> Required action
Below are the records. Retype exactly the lines between the lines holding "Poduszki (446, 1509)" and "SUBMIT (1225, 1019)", inclusive.

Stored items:
= = = =
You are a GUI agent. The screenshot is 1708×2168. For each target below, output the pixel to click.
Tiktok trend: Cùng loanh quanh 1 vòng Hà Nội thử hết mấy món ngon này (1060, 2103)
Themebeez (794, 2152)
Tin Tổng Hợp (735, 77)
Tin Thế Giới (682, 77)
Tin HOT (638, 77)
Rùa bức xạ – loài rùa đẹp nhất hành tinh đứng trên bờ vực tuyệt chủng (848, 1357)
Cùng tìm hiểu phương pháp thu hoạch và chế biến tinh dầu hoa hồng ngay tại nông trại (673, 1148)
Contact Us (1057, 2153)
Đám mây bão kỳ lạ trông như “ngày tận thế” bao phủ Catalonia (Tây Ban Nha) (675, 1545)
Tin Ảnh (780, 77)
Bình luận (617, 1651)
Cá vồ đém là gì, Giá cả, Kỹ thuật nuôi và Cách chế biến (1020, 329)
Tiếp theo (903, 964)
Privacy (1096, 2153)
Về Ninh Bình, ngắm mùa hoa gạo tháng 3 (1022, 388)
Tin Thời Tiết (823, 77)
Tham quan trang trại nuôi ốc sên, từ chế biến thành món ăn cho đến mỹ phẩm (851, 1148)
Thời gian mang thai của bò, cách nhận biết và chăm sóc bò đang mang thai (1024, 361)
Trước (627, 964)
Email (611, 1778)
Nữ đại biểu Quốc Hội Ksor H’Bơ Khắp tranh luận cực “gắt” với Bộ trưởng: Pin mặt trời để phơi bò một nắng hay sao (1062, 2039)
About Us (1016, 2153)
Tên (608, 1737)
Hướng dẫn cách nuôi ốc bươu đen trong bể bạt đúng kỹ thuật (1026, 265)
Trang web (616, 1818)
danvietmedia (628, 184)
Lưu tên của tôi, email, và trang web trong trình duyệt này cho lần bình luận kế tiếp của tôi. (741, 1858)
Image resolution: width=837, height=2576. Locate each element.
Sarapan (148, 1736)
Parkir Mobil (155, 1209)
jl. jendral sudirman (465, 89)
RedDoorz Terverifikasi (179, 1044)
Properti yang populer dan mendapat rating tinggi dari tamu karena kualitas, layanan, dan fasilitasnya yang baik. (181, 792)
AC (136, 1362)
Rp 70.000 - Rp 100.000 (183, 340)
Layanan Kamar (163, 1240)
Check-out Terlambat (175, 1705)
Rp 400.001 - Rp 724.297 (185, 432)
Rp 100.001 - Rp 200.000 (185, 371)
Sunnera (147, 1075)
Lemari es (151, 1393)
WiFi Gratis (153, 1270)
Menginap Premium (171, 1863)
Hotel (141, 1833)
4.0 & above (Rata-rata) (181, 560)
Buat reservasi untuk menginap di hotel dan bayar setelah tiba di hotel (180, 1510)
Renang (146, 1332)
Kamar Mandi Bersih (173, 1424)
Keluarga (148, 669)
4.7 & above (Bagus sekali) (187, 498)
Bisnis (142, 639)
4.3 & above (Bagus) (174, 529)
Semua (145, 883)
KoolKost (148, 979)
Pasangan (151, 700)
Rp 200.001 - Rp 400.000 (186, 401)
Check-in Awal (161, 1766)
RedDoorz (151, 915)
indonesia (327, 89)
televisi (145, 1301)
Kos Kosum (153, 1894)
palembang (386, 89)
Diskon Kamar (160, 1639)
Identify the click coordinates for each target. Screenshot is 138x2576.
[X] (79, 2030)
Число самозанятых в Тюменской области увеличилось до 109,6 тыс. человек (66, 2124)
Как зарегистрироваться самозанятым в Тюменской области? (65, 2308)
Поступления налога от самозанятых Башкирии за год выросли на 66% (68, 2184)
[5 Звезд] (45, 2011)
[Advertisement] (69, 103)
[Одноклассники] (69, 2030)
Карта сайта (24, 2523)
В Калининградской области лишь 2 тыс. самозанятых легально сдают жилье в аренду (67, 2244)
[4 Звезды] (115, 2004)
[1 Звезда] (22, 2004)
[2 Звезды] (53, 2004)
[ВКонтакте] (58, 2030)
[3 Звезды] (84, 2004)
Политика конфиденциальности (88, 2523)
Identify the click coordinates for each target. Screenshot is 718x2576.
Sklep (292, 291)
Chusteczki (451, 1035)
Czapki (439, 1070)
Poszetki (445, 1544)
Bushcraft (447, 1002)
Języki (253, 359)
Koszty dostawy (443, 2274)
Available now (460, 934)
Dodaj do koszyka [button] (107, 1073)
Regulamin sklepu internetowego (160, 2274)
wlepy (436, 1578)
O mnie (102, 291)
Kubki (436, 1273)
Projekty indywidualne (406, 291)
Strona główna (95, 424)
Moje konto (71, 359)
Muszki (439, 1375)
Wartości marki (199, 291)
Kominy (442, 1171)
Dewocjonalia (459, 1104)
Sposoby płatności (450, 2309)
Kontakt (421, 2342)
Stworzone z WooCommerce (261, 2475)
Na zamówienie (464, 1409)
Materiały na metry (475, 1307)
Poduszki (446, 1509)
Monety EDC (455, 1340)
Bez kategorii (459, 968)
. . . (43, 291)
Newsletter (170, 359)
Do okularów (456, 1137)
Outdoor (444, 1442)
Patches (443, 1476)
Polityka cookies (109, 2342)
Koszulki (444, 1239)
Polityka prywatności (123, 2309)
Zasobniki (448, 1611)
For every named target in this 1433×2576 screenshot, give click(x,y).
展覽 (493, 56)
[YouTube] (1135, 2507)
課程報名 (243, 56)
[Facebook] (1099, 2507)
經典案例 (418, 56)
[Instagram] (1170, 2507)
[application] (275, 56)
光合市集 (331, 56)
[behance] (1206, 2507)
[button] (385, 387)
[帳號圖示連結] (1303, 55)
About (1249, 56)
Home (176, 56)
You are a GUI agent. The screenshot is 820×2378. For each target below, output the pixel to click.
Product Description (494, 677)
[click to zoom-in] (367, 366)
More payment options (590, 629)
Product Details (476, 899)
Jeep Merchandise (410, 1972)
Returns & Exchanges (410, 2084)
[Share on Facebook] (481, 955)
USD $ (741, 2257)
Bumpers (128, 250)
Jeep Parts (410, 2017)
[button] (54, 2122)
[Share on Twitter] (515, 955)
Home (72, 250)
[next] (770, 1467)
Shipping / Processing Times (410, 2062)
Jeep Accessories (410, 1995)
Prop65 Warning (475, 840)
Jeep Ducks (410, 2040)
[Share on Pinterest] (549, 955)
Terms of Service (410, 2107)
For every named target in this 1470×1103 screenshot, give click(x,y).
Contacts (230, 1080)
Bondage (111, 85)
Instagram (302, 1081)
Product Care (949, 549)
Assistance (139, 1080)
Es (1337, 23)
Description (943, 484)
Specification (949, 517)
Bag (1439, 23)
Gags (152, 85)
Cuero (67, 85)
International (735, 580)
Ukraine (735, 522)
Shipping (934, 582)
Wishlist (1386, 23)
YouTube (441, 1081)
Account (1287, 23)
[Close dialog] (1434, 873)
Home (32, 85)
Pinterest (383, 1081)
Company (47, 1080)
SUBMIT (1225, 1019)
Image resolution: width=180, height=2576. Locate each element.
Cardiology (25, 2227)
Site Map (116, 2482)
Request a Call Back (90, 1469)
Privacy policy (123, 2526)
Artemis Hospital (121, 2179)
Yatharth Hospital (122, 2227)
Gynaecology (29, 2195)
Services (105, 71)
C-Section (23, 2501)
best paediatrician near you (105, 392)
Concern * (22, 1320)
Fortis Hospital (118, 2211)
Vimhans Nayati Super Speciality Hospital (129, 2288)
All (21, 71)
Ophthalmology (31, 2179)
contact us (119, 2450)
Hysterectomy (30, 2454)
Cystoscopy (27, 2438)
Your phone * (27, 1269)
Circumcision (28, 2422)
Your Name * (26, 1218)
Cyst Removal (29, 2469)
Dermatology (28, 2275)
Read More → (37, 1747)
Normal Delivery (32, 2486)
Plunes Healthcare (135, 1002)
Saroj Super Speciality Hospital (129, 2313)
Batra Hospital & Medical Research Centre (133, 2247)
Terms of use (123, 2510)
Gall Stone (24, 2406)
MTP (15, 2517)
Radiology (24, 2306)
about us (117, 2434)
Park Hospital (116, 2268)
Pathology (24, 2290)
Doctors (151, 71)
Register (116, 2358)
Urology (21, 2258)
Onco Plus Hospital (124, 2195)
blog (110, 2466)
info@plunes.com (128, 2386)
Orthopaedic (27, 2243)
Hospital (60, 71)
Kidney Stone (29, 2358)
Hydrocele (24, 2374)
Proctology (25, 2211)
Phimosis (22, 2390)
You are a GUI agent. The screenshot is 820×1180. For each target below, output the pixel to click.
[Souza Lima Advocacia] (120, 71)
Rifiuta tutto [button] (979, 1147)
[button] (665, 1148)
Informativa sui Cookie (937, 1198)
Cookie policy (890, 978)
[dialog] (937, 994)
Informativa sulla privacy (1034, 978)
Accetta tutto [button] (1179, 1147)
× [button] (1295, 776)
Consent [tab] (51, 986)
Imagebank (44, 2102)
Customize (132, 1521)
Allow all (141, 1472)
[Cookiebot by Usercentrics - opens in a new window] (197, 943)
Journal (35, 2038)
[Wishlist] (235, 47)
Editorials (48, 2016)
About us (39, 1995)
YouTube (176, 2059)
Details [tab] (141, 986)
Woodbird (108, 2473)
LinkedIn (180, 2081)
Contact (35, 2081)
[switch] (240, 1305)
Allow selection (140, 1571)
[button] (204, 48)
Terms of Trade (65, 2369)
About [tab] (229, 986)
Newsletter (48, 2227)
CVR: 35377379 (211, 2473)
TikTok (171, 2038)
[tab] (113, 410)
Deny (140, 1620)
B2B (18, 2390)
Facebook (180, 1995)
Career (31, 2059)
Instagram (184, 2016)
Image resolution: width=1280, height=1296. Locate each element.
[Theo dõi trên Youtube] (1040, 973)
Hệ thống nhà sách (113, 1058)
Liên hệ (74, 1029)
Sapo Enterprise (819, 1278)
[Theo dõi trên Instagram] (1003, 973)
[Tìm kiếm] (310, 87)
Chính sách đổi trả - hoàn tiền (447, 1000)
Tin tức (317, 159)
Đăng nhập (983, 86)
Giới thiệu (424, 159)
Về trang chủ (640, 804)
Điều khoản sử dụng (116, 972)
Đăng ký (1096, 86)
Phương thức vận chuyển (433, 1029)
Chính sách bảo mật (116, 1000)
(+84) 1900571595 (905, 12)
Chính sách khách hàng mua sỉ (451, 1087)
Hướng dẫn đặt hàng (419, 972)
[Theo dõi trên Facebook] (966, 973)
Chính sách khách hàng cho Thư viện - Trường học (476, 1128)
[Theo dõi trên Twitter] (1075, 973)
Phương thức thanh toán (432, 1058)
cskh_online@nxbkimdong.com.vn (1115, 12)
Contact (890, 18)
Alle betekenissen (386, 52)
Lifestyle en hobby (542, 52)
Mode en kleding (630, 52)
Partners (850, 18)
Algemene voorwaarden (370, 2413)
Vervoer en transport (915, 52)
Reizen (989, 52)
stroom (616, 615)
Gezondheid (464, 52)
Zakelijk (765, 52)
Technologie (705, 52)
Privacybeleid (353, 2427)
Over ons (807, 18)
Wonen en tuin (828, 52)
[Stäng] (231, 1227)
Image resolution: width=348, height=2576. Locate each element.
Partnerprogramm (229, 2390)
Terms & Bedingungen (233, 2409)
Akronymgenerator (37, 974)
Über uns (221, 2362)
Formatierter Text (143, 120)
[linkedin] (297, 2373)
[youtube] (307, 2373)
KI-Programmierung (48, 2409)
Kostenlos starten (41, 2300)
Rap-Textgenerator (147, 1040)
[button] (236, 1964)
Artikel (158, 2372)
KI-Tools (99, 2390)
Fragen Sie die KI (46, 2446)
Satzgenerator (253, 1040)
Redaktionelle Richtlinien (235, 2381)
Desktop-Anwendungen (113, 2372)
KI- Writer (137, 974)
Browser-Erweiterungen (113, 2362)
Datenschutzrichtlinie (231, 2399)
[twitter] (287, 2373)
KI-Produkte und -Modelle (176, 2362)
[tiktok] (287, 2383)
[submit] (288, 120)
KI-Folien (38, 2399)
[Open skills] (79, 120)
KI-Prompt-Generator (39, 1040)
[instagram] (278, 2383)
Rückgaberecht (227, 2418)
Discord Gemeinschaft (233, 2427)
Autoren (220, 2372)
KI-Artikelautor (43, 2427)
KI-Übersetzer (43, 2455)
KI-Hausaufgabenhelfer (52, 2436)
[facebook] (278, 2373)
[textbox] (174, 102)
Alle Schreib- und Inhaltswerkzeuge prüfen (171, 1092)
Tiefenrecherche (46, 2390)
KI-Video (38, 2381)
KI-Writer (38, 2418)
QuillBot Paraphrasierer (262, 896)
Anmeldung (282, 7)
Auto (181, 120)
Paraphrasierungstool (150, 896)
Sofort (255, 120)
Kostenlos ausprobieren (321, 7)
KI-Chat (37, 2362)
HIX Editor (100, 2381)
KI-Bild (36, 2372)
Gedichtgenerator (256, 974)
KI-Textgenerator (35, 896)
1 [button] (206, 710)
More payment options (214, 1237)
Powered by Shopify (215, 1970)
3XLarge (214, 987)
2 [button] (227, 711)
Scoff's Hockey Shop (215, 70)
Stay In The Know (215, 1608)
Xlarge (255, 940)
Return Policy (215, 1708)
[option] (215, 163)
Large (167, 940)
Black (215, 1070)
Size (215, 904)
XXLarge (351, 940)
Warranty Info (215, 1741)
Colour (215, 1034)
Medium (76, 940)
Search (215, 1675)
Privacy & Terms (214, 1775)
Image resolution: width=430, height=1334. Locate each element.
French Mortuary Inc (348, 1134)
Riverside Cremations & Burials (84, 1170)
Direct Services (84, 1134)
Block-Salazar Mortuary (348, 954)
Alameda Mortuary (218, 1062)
= = = =
> Response below
Poduszki (446, 1509)
Monety EDC (455, 1340)
Bez kategorii (459, 968)
. . . (43, 291)
Newsletter (170, 359)
Do okularów (456, 1137)
Outdoor (444, 1442)
Patches (443, 1476)
Polityka cookies (109, 2342)
Koszulki (444, 1239)
Polityka prywatności (123, 2309)
Zasobniki (448, 1611)
For every named target in this 1433×2576 screenshot, give click(x,y).
展覽 (493, 56)
[YouTube] (1135, 2507)
課程報名 (243, 56)
[Facebook] (1099, 2507)
經典案例 (418, 56)
[Instagram] (1170, 2507)
[application] (275, 56)
光合市集 (331, 56)
[behance] (1206, 2507)
[button] (385, 387)
[帳號圖示連結] (1303, 55)
About (1249, 56)
Home (176, 56)
You are a GUI agent. The screenshot is 820×2378. For each target below, output the pixel to click.
Product Description (494, 677)
[click to zoom-in] (367, 366)
More payment options (590, 629)
Product Details (476, 899)
Jeep Merchandise (410, 1972)
Returns & Exchanges (410, 2084)
[Share on Facebook] (481, 955)
USD $ (741, 2257)
Bumpers (128, 250)
Jeep Parts (410, 2017)
[button] (54, 2122)
[Share on Twitter] (515, 955)
Home (72, 250)
[next] (770, 1467)
Shipping / Processing Times (410, 2062)
Jeep Accessories (410, 1995)
Prop65 Warning (475, 840)
Jeep Ducks (410, 2040)
[Share on Pinterest] (549, 955)
Terms of Service (410, 2107)
For every named target in this 1470×1103 screenshot, give click(x,y).
Contacts (230, 1080)
Bondage (111, 85)
Instagram (302, 1081)
Product Care (949, 549)
Assistance (139, 1080)
Es (1337, 23)
Description (943, 484)
Specification (949, 517)
Bag (1439, 23)
Gags (152, 85)
Cuero (67, 85)
International (735, 580)
Ukraine (735, 522)
Shipping (934, 582)
Wishlist (1386, 23)
YouTube (441, 1081)
Account (1287, 23)
[Close dialog] (1434, 873)
Home (32, 85)
Pinterest (383, 1081)
Company (47, 1080)
SUBMIT (1225, 1019)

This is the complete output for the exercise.